[THE PROBLEM]
Begin with the line that holds "Where should I click to: Pick" and retype through the last line of the listing below, exactly; pictures are not part of the copy.

ENTRIES SHOWN below:

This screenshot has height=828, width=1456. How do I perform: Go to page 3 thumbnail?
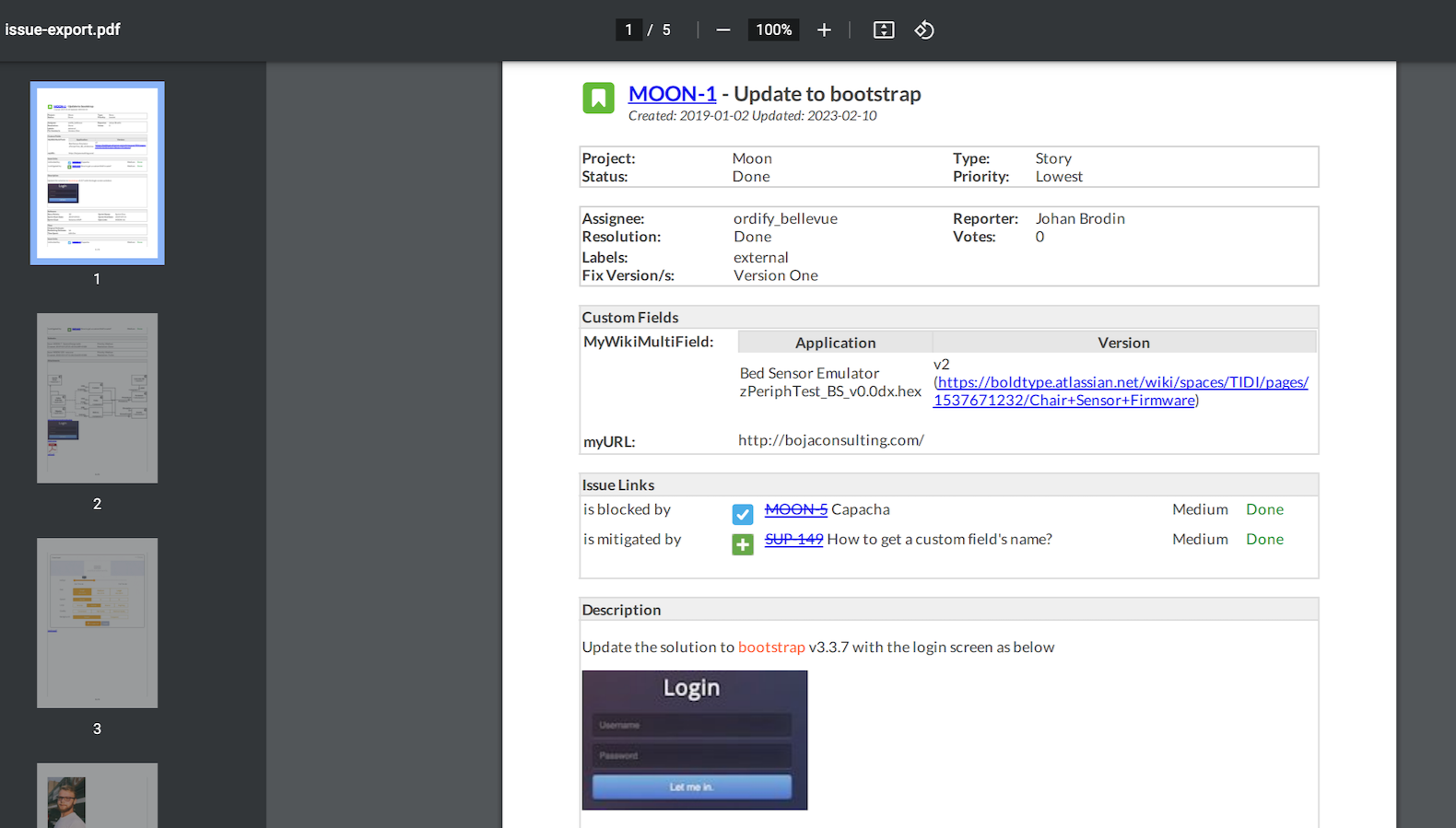[98, 623]
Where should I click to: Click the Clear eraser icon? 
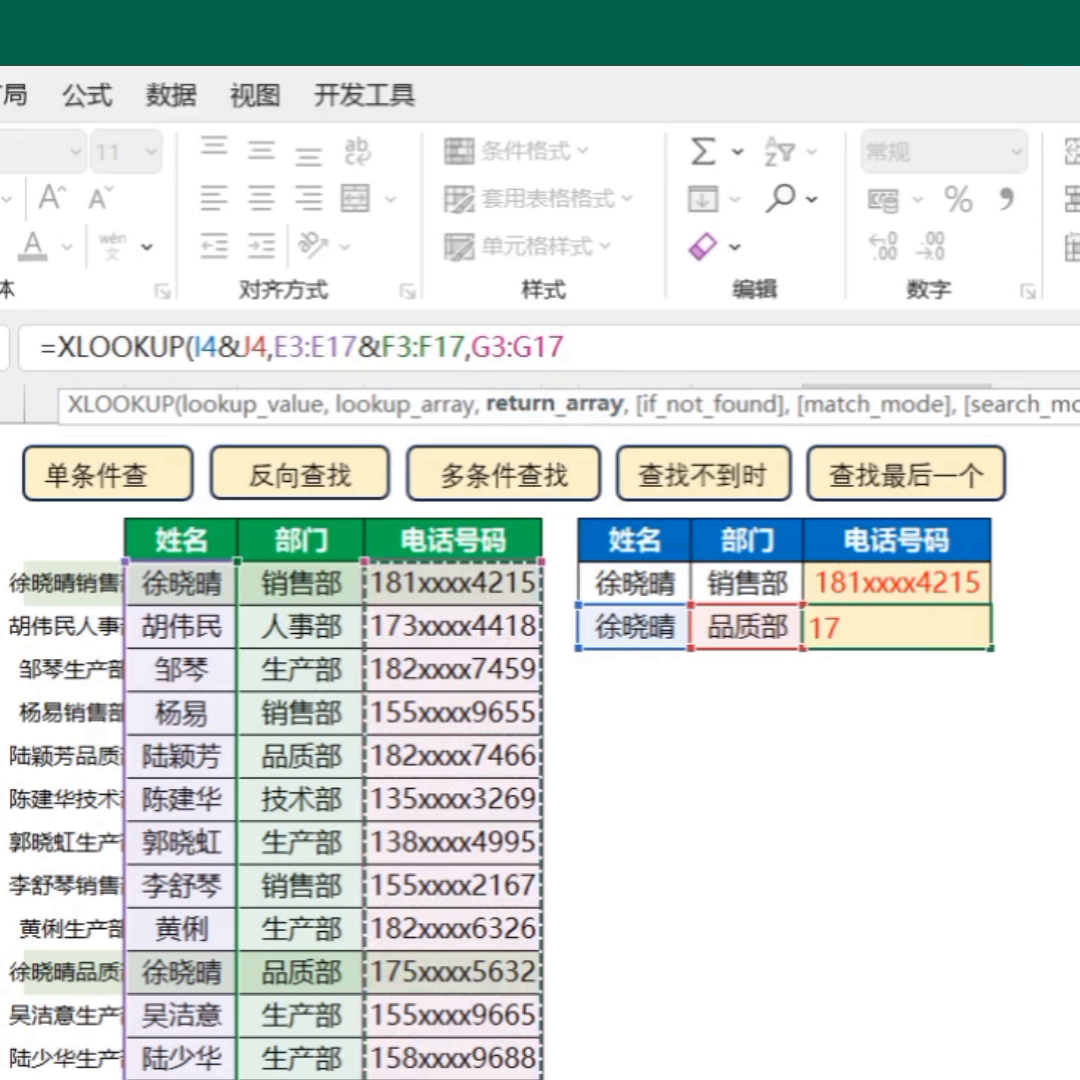[x=704, y=246]
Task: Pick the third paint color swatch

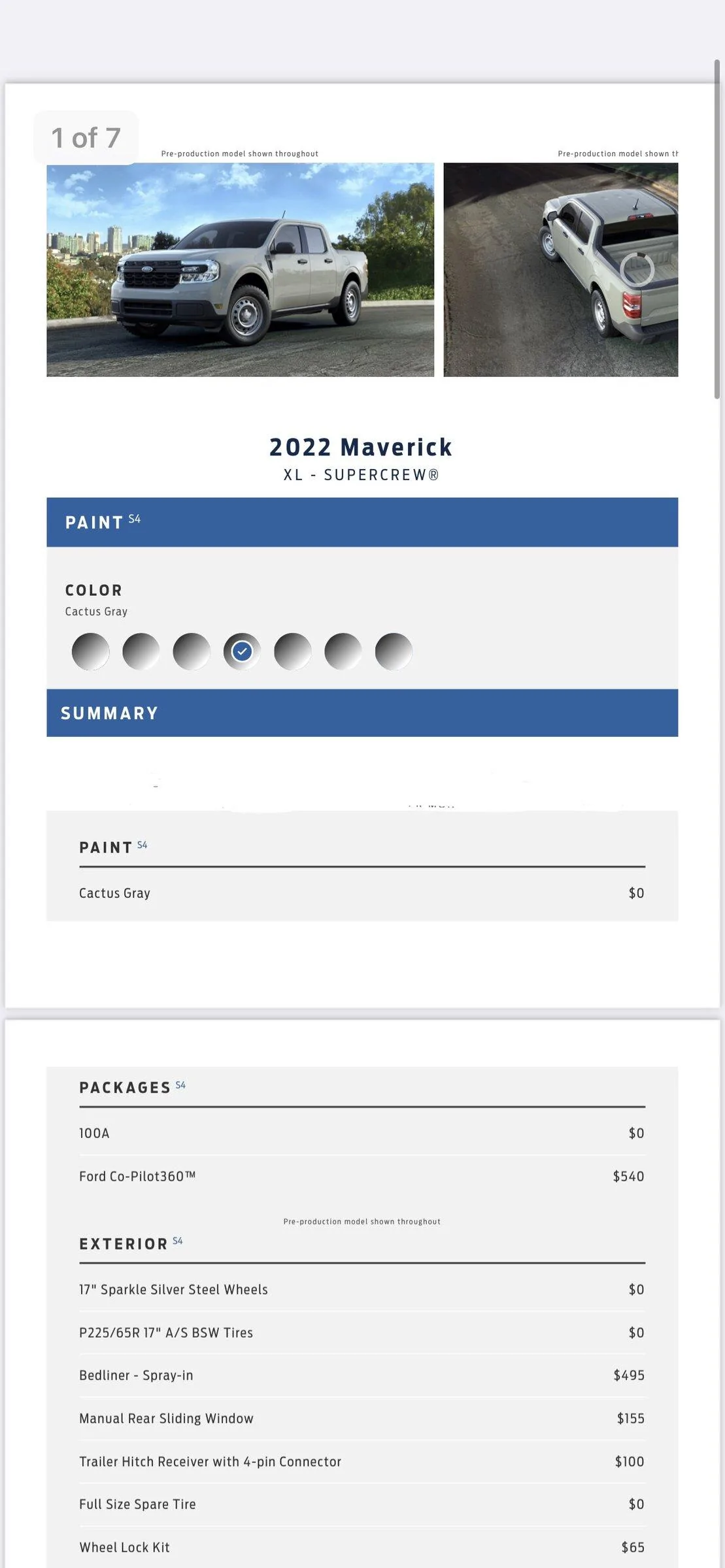Action: point(192,651)
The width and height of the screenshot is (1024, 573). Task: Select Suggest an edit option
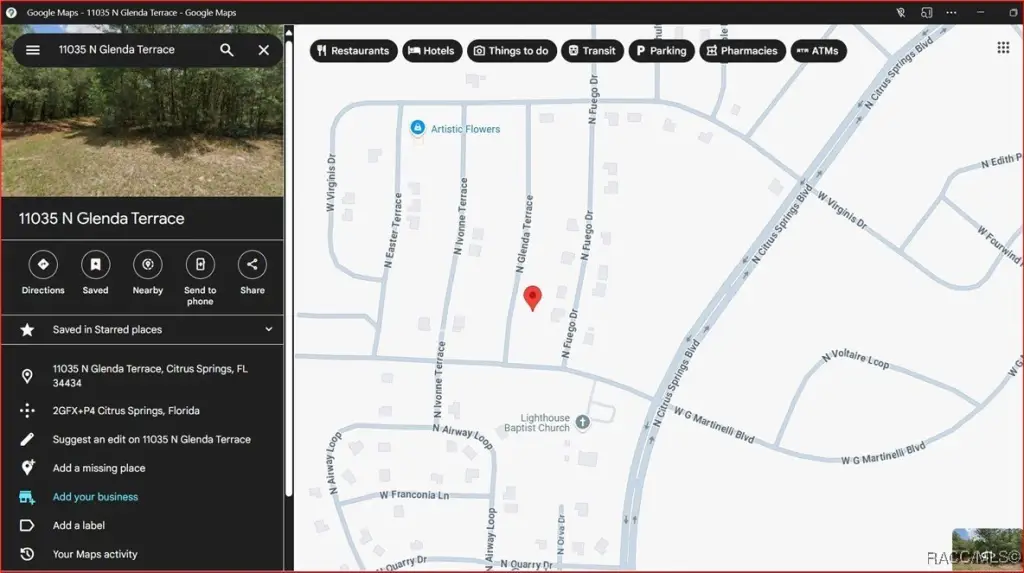coord(151,439)

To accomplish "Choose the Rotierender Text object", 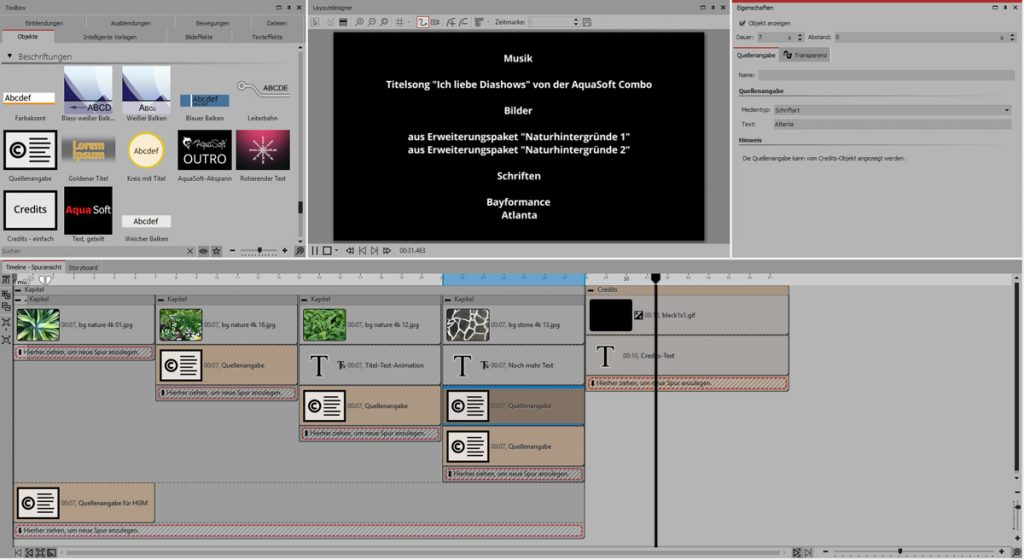I will [x=262, y=150].

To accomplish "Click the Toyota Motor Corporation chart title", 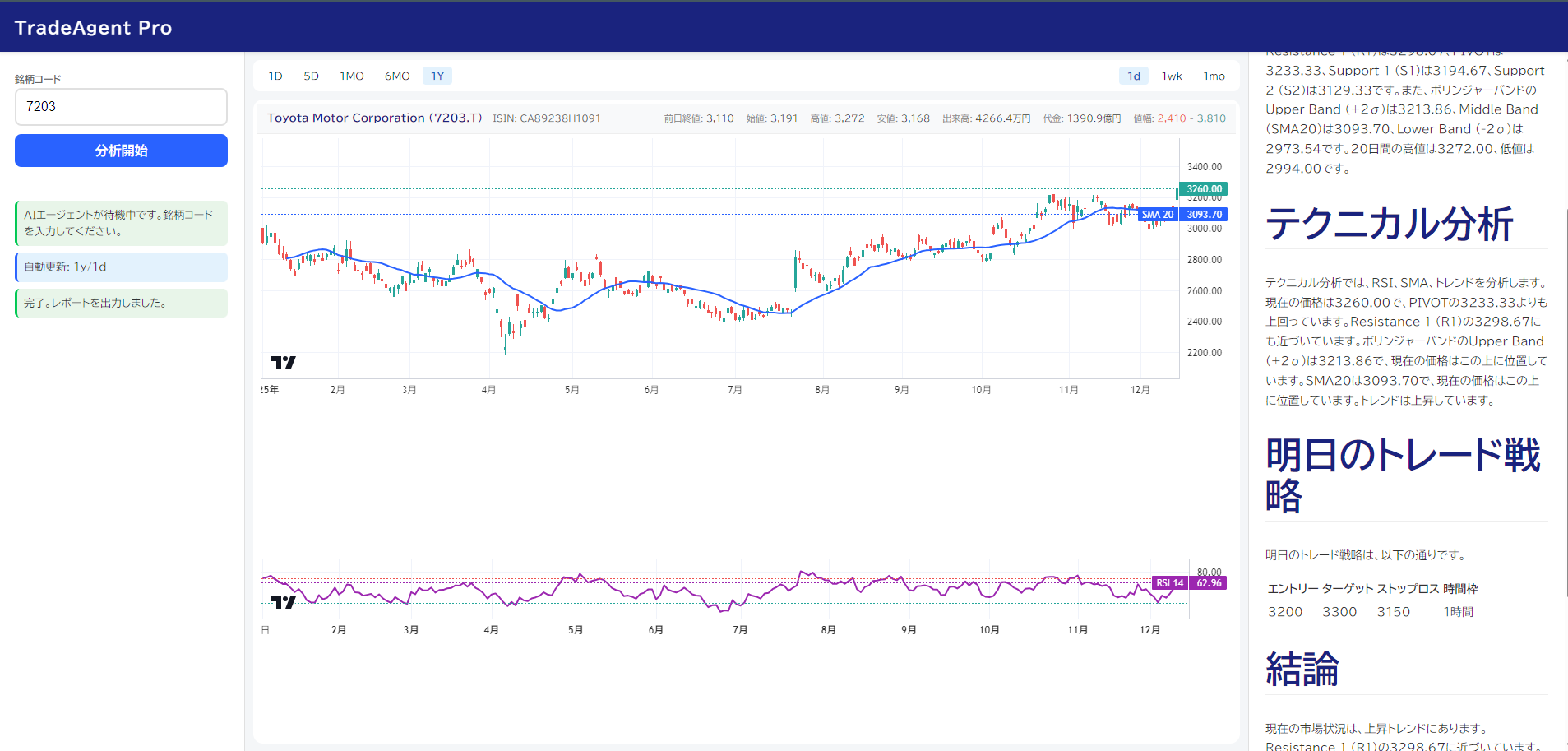I will 374,118.
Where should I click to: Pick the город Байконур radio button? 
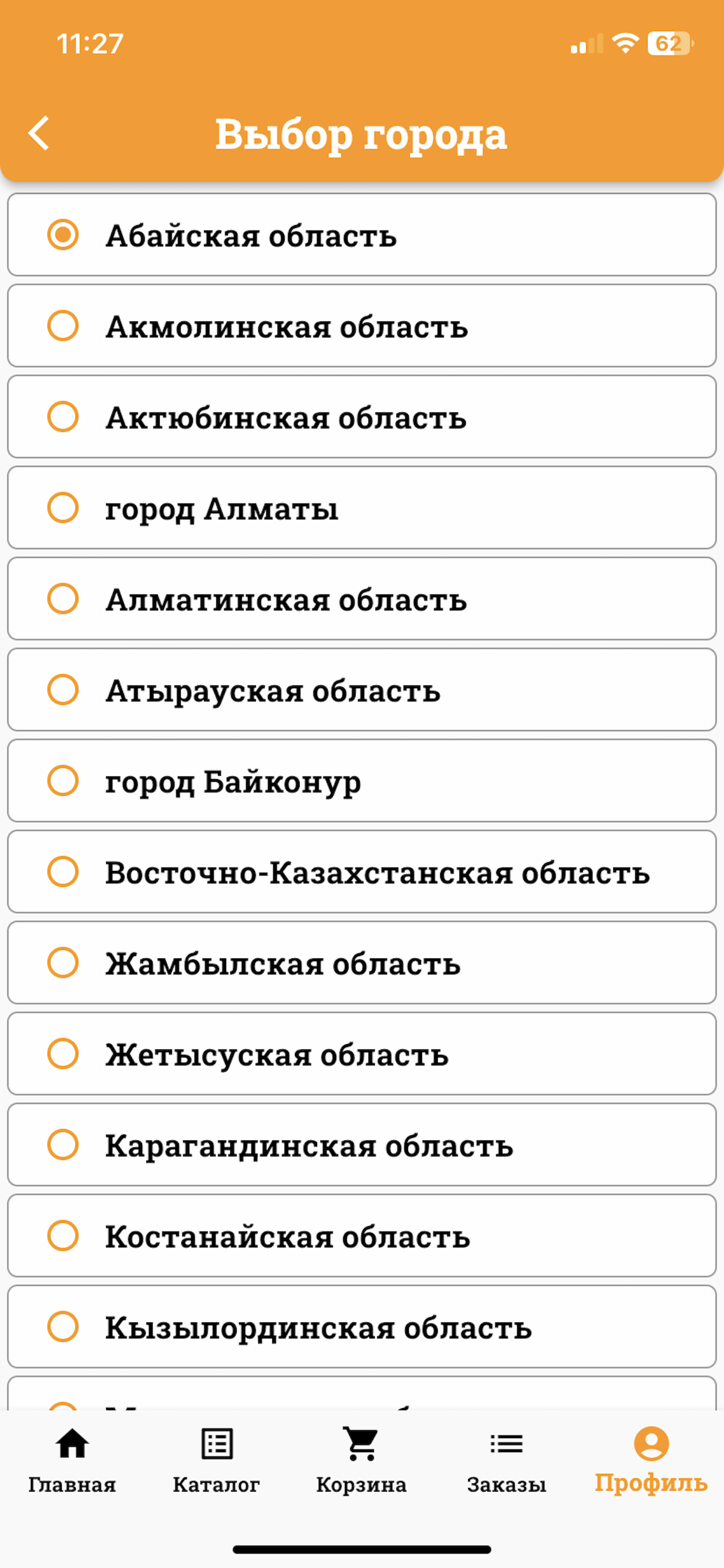[64, 781]
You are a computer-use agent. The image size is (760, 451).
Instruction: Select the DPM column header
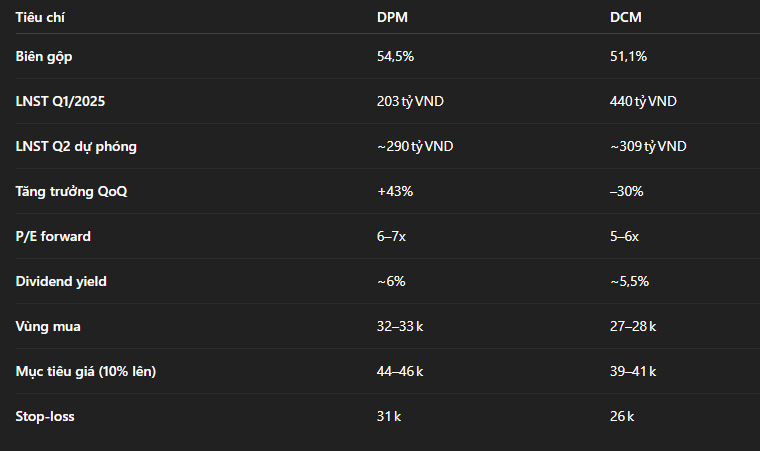[x=392, y=17]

End of ENTRIES SHOWN.

[WRITTEN SOLUTION]
Where should I click to: Pick the город Байконур radio button? 
[64, 781]
You are a computer-use agent. The image size is (760, 451).
Instruction: Select the DPM column header
[x=392, y=17]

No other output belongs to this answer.